Früher Vorzeigebetrieb für deutsche Russlandpolitik

Siegfried Fraiers eigene Firma hat ihren Sitz in Königslutter bei Braunschweig. Vor zehn Jahren hat er eine Produktionsstätte in der Nähe von Moskau aufgebaut. Circa zwei Prozent seines jährlichen Umsatzes wurden dort erwirtschaftet, Tendenz steigend. Ein Vorzeigebetrieb für die deutsche Russlandpolitik.
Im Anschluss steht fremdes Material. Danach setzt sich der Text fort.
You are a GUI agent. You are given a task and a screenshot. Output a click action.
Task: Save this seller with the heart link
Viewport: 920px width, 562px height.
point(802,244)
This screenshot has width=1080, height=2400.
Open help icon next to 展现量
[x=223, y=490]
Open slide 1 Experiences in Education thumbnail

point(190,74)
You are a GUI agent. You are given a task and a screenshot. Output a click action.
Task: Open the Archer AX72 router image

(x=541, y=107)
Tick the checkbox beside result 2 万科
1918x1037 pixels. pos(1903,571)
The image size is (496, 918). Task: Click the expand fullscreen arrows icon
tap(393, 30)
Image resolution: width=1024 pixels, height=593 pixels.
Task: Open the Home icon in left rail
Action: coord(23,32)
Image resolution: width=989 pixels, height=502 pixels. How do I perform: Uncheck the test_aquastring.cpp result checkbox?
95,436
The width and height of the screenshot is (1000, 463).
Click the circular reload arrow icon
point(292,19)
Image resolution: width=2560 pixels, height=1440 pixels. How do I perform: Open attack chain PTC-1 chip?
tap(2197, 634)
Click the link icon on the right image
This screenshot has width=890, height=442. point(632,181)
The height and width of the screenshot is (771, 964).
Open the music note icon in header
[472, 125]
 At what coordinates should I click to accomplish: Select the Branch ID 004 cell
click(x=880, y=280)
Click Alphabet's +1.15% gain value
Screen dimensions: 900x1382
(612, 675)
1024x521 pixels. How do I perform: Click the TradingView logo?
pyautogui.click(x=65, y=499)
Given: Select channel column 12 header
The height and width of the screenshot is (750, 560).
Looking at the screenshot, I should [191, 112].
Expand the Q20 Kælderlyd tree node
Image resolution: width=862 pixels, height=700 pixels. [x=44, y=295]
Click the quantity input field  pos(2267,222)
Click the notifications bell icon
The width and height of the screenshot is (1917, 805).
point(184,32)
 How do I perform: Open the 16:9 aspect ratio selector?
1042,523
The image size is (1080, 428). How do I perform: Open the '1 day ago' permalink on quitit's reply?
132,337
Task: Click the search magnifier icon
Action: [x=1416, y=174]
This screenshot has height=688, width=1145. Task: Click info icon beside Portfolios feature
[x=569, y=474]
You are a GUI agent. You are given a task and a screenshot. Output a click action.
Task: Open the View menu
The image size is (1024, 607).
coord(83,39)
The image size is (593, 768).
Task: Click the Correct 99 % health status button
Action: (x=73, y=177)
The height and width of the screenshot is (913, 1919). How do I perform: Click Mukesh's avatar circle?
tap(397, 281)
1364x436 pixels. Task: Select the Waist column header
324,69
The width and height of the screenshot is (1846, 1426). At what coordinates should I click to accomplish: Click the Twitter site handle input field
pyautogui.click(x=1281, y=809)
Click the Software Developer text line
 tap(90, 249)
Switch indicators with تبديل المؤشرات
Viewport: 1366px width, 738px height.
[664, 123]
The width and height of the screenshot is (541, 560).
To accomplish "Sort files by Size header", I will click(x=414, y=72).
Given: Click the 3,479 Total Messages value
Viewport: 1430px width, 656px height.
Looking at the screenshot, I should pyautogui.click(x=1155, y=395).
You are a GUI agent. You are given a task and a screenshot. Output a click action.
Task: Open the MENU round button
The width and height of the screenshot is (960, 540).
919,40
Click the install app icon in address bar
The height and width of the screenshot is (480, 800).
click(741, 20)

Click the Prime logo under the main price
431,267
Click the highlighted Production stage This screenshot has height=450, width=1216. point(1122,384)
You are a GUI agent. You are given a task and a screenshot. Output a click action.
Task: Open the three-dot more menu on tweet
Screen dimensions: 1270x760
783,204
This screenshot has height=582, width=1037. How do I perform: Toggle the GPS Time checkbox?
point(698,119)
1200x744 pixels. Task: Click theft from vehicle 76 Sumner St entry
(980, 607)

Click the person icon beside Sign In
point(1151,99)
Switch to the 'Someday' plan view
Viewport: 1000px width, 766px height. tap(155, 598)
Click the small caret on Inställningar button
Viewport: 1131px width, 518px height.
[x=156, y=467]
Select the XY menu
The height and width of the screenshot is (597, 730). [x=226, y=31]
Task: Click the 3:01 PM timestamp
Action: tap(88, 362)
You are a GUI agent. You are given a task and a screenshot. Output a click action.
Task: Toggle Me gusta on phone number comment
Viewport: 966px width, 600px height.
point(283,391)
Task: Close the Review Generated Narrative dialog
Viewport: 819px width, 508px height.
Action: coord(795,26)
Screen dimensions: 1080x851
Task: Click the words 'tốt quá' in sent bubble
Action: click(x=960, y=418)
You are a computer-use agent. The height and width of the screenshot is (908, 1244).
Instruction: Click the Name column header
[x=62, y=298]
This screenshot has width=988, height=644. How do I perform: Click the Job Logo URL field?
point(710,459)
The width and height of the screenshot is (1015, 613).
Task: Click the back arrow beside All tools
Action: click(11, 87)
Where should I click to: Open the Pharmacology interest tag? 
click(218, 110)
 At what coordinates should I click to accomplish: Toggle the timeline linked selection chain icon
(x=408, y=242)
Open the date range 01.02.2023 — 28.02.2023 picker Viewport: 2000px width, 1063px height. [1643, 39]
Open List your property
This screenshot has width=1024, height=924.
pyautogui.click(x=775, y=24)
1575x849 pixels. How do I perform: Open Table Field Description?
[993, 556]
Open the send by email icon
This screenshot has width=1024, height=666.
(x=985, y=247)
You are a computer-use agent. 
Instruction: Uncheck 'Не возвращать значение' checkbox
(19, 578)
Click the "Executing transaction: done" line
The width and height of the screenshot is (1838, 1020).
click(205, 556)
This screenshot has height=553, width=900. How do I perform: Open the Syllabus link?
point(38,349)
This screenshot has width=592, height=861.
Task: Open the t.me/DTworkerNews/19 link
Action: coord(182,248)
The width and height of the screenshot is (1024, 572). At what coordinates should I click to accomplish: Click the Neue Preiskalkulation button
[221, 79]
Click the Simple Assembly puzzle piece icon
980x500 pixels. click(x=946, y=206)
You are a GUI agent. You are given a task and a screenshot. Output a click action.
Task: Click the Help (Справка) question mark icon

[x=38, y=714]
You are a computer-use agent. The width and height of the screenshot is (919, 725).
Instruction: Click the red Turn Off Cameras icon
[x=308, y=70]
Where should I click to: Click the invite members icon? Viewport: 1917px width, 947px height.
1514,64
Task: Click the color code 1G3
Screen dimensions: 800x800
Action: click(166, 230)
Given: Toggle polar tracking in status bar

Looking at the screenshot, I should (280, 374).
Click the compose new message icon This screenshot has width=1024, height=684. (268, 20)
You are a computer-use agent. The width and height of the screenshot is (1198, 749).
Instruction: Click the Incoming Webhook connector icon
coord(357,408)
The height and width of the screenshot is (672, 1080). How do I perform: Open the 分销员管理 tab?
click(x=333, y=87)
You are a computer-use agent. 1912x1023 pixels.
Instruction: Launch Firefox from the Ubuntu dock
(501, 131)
Im Verhältnis zu den europäischen Märkten ist es in Russland schon komplizierter. Es ist bürokratischer in manchen Fragen, insoweit muss man sich auf den Markt einstellen. Man muss sich auf die Menschen, die Mentalität einstellen, und dann geht es aber auch gut. Dann ist es verlässlicher als in vielen anderen Ländern.

Siegfried Fraier

Siegfried Fraier tritt mit seiner Firma hier unter einem Pseudonym auf. Auch zum Schutz seiner Mitarbeiterinnen und Mitarbeiter und seiner Kunden in Moskau. Denn seit dem 24. Februar, als Russland den Krieg in der Ukraine begonnen hat, ist Schluss mit dem Handel. Ist damit auch unsere internationale Handelspolitik gescheitert?
„Ursprünglich war der Gedanke des Wandels durch Handel damit verbunden, dass man gehofft hatte, dass Länder, die sich gegenseitig öffnen, die im Austausch sind mit Demokratien, gleich erkennen, welchen Mehrwert es auch hat, in einer rechtsstaatlichen Ordnung zu leben“, sagt er. „Ich glaube, ganz ursprünglich war es in Deutschland auch eigentlich Wandel durch Öffnung. Das hat sich dann irgendwann beschränkt auf den Handel und zu den Ergebnissen geführt, die wir ja heute kennen.“

Geringere Kosten in Autokratien und Diktaturen

Franziska Brantner ist Mitglied der Grünen und Parlamentarische Staatssekretärin beim Bundesminister für Wirtschaft und Klimaschutz. „Das Prinzip der letzten Jahre, Jahrzehnte war, dass die Expansion des Wachstums aufgebaut hat auf dem Prinzip: Was immer billiger ist“, kritisiert sie.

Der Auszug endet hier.